Question

Three bags contain 3 red, 7 black; 8 red, 2 black, and 4 red & 6 black balls

respectively. 1 of the bags is selected at random and a ball is drawn from it. If the ball
drawn is red, find the probability that it is drawn from the third bag.

Answer 1

4/15

Explanation:

Solution of conditional probability problem:

Given:

Bags (3R,7B), (8R,2B), (4R,6B)

Let

P(R,i) = probability of drawing a red AND from bag i

P(R, 1) = 3/10 * (1/3) = 3/30

P(R, 2) = 8/10 * (1/3) = 8/30

P(R, 3) = 4/10 * (1/3) = 4/30

Let

Let P(R) = probability of drawing a red from any bag

P(R) = sum P(R,i) for i = 1 to 3 using the addition rule

= 3/30 + 8/30 + 4/30

= 15/30

= 1 / 2

Conditional Probability of drawing from the third bag GIVEN that it is a red

= P(3 | R)

= P(R, 3) / P(R)

= 4/30 / (1/2)

= 8/30

= 4 / 15

(Since all bags contain 10 balls, by intuition, 4 red from third / 15 total red = 4/15)

Answer 2

`Probability = (4)/(15)`

Explanation:

B1 = first bag

B2= second bag

B3 = third bag

Let A = ball drawn is red

Since, there are three bags.

Probability of choosing one bag= P(B1) = P(B2) = P(B3) = 1/3.

From B1: Total balls = 10

3 red + 7 black balls.

Probability of drawing 1 red ball from it , P(A) = 3/10.

From B2: Total balls = 10

8 red + 2 black

Probability of drawing 1 red ball is, P(A) = 8/10

From B3 : Total Balls = 10

4 red + 6 black

Probability of drawing 1 red ball, P(A) = 4/10 .

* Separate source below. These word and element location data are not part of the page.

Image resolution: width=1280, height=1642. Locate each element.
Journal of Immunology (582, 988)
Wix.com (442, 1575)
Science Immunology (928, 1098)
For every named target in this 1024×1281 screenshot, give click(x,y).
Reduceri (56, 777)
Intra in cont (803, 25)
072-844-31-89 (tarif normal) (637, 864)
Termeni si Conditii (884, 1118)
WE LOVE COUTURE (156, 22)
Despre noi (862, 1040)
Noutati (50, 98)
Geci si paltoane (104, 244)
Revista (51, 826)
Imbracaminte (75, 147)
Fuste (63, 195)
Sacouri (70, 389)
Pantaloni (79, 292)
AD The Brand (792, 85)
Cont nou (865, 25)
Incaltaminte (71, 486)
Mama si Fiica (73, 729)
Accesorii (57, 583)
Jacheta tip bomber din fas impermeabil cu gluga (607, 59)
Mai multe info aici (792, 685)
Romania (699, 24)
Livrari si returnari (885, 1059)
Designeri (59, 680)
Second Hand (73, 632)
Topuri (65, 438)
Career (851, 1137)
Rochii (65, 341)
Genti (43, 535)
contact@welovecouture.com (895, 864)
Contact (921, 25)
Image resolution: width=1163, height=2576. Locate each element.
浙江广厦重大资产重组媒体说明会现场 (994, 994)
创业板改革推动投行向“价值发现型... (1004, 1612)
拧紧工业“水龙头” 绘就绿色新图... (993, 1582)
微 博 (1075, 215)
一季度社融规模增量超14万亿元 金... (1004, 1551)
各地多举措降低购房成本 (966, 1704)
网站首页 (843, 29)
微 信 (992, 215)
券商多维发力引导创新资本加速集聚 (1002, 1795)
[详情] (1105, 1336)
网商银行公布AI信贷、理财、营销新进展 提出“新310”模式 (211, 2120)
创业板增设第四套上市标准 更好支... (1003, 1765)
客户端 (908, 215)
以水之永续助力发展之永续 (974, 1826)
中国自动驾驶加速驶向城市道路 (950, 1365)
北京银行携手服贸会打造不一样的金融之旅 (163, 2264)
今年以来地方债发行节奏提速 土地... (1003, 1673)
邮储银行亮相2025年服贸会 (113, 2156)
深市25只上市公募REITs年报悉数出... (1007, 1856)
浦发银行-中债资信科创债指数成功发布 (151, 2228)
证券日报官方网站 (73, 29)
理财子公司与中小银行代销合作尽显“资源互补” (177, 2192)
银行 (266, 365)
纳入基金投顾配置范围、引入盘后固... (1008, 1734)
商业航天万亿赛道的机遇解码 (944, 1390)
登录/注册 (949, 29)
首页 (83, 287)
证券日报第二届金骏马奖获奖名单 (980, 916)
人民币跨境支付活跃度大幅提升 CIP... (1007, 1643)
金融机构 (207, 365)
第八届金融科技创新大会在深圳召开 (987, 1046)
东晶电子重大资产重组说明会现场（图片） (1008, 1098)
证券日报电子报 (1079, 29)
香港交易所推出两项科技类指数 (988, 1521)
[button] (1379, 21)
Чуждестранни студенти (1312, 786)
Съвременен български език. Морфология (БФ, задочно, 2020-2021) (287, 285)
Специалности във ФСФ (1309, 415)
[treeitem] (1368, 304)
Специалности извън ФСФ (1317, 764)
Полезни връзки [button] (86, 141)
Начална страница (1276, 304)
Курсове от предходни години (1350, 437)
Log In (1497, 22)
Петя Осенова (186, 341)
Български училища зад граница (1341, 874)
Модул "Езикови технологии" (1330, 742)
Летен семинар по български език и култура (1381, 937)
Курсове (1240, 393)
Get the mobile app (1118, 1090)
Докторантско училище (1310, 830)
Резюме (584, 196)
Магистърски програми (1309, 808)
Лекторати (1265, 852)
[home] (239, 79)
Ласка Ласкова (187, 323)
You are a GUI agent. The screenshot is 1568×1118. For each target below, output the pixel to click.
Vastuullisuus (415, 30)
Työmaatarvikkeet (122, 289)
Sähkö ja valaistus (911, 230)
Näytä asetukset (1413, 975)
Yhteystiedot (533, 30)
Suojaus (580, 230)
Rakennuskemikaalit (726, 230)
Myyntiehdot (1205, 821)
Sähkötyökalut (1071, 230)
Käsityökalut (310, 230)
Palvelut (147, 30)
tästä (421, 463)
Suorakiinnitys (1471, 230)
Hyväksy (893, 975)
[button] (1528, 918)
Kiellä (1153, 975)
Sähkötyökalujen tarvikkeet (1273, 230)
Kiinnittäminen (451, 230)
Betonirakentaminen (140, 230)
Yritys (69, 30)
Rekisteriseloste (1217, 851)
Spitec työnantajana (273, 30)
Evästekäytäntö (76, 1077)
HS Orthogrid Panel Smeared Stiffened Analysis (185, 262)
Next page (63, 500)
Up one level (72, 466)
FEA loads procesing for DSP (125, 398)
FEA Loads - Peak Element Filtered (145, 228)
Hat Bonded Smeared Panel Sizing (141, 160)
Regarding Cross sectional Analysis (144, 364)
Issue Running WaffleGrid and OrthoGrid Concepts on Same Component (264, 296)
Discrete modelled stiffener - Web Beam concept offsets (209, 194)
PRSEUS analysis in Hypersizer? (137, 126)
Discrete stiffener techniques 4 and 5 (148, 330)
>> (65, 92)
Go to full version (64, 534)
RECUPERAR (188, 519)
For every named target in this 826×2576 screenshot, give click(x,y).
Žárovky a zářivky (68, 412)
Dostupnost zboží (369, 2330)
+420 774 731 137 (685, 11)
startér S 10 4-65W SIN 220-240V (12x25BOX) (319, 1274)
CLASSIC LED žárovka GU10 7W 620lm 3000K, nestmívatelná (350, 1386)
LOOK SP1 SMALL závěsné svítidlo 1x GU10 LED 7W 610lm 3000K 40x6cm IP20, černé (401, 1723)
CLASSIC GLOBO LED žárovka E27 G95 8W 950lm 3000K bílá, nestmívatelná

To find Probability given that the ball drawn is red, that the ball is drawn from the third bag by Bayes' rule.

That is , P(B3|A)

`=\frac{(1)/(3) * (4)/(10)} { (1)/(3) * (3)/(10) + (1)/(3) *(8)/(10) + (1)/(3) * (4)/(10)}`

`=(4)/(30) * (30)/(15)\\\\=(4)/(15)`

Therefore, the probability that it is drawn from the third bag is 4/15.